### Problem to solve
Repeat all of the records word for word, but skip any picture.

Records from a data source
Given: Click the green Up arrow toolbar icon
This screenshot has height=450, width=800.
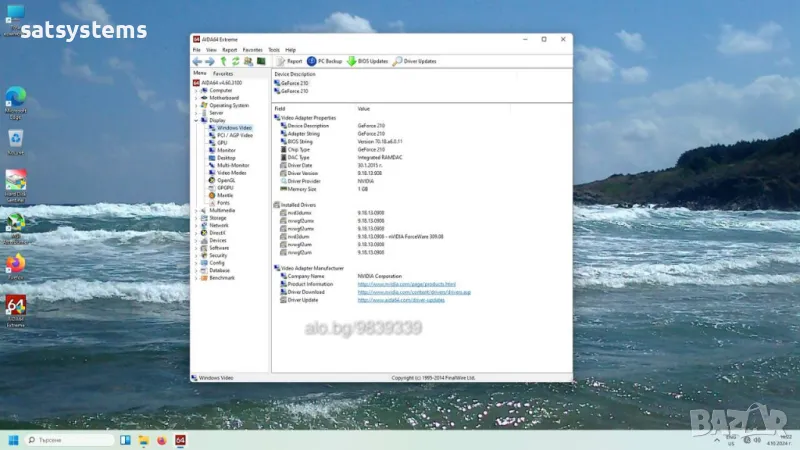Looking at the screenshot, I should point(223,61).
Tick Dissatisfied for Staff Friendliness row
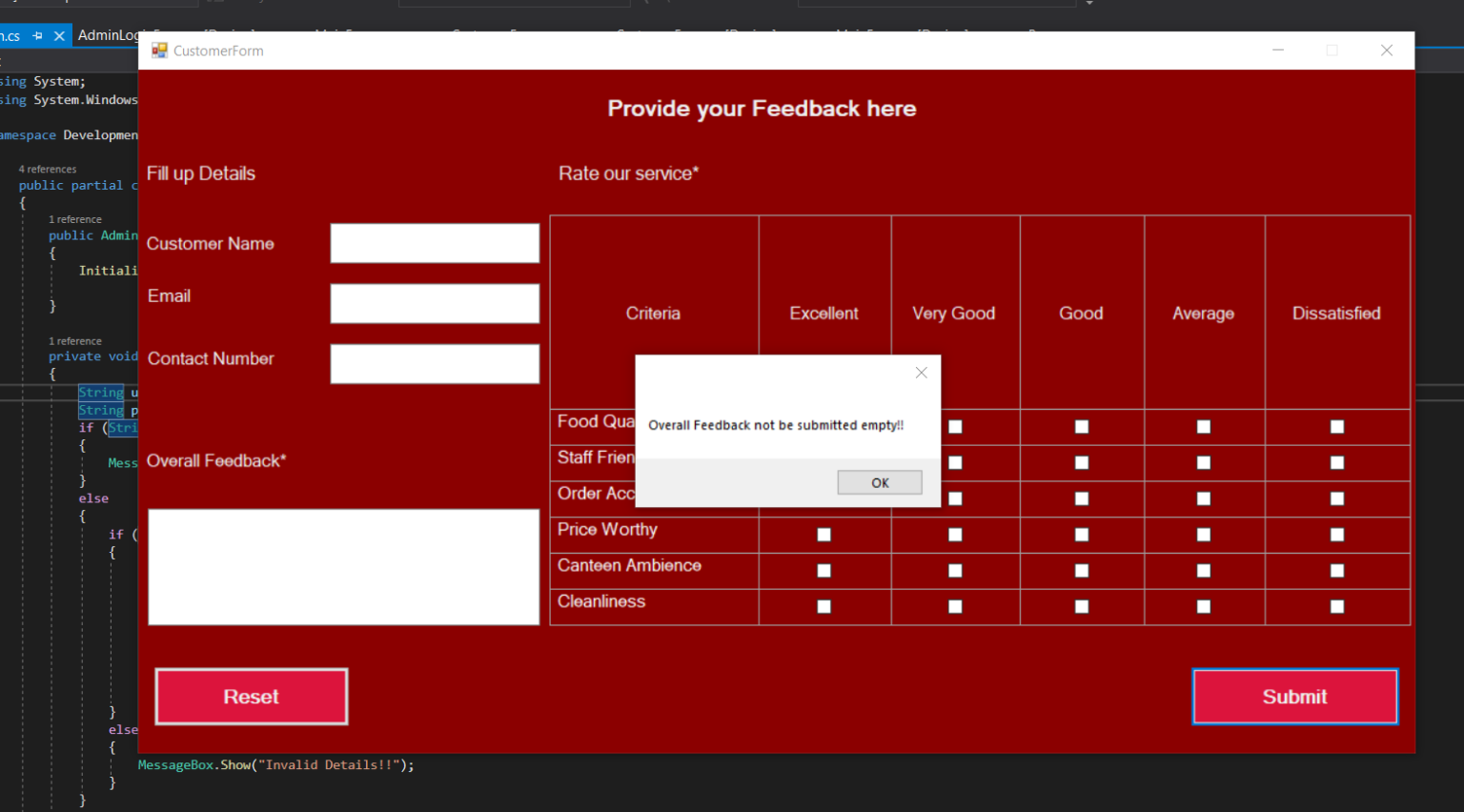This screenshot has width=1464, height=812. click(1337, 463)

### Written response
Given: Click the green Up arrow toolbar icon
This screenshot has height=450, width=800.
Looking at the screenshot, I should point(223,61).
Tick Dissatisfied for Staff Friendliness row
This screenshot has width=1464, height=812. click(1337, 463)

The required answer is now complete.